The calling program has to set the pointers ZPADL and ZPADH pointing to the start of the (separately stored) sequences of the 8 less and the 8 more significant bits of the values. The total number of values are 1 + y + 256 * x where the value x has to be given to variable NVALL and the value y has to be given to variable NVALH. At the end these variables will both be zero.

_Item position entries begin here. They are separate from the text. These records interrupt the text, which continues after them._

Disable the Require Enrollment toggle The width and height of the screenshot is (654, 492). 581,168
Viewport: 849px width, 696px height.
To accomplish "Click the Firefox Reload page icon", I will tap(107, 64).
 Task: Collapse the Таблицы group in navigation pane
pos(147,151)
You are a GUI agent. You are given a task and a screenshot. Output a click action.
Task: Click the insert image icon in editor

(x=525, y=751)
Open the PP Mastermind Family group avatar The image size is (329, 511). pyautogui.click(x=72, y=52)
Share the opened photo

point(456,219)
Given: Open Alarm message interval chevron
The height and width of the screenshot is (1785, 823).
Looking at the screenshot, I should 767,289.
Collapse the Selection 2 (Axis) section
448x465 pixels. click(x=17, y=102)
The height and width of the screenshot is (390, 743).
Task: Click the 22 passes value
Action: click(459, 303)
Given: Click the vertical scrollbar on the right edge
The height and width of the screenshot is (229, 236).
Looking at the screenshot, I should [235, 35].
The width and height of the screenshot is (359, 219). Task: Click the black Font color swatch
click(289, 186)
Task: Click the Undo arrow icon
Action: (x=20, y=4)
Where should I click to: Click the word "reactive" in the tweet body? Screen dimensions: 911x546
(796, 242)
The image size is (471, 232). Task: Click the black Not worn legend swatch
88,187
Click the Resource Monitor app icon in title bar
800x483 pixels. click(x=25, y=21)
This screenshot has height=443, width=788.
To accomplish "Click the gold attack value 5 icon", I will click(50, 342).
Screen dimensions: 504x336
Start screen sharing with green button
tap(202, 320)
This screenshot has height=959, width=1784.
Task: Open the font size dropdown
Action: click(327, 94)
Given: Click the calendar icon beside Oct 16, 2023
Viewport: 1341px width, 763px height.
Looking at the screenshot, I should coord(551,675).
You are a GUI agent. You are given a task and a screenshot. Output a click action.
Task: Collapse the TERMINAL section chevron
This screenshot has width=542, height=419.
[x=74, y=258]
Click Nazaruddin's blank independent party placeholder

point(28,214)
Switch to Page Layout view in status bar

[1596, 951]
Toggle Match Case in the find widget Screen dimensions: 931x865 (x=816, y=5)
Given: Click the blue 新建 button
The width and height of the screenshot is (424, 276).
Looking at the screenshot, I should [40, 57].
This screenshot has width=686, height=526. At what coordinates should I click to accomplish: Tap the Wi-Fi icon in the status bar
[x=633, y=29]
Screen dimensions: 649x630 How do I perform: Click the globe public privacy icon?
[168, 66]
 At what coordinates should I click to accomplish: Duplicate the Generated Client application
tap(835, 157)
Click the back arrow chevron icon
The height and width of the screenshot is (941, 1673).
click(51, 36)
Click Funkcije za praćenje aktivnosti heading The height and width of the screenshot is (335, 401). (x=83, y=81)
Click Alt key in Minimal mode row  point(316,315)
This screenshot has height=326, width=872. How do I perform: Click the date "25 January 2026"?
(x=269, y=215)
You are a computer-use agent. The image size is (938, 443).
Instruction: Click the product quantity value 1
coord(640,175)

In addition the following 9 bytes are needed internally

WORK1L
WORK1LH
WORK1HH
WORK2L
WORK2H
WORK3L
WORK3H
WORK4L
WORK4H

The following is a template for a program calling the routine:

;
ZPADL   = \$30           ;2 BYTE POINTER IN PAGE ZERO TO THE "LESS SIGNIFICANT" SEQUENCE. SET BY CALLING PROGRAM
ZPADH   = \$32           ;2 BYTE POINTER IN PAGE ZERO TO THE "MORE SIGNIFICANT" SEQUENCE. SET BY CALLING PROGRAM
NVALL   = \$34           ;< "START ADDRESS" - "END ADDRESS" OF SEQUENCE. SET BY CALLING PROGRAM
NVALH   = \$35           ;> "START ADDRESS" - "END ADDRESS" OF SEQUENCE. SET BY CALLING PROGRAM
;
;9 BYTES USED AS WORKING AREA
;
WORK1L  = \$36           ;LOW INDEX (Y) FOR POTENTIALLY LARGEST VALUE
WORK1LH = \$37           ;HIGH INDEX (ADDL+1) FOR POTENTIALLY LARGEST VALUE (LEAST SIGNIFICANT PART)
WORK1HH = \$38           ;HIGH INDEX (ADDL+1) FOR POTENTIALLY LARGEST VALUE (MOST SIGNIFICANT PART)
WORK2L  = \$39           ;POTENTIALLY LARGEST VALUE (LEAST SIGNIFICANT PART)
WORK2H  = \$3A           ;POTENTIALLY LARGEST VALUE (MOST SIGNIFICANT PART)
WORK3L  = \$3B           ;COPY OF LAST VALUE IN NOT YET SORTED SEQUENCE (LEAST SIGNIFICANT PART)
WORK3H  = \$3C           ;COPY OF LAST VALUE IN NOT YET SORTED SEQUENCE (MOST SIGNIFICANT PART)
WORK4L  = \$3D           ;HIGH ADDRESS FOR LAST ELEMENT IN NOT YET SORTED SEQUENCE (LEAST SIGNIFICANT PART)
WORK4H  = \$3E           ;HIGH ADDRESS FOR LAST ELEMENT IN NOT YET SORTED SEQUENCE (MOST SIGNIFICANT PART)
*=\$1000            ;CODE ANYWHERE IN RAM OR ROM
LDA #< SEQL
LDA #> SEQL
LDA #< SEQH
LDA #> SEQH
LDA #\$09
STA NVALL
LDA #\$00
STA NVALH
JSR SORT
BRK
SEQL .BYTE    \$30
.BYTE    \$20
.BYTE    \$DF
.BYTE    \$5A
.BYTE    \$81
.BYTE    \$C7
.BYTE    \$62
.BYTE    \$6D
.BYTE    \$6A
.BYTE    \$76
SEQH .BYTE    \$05
.BYTE    \$1F
.BYTE    \$16
.BYTE    \$0D
.BYTE    \$1E
.BYTE    \$17
.BYTE    \$18
.BYTE    \$10
.BYTE    \$26
.BYTE    \$10
"Insert the code for subroutine SORT here"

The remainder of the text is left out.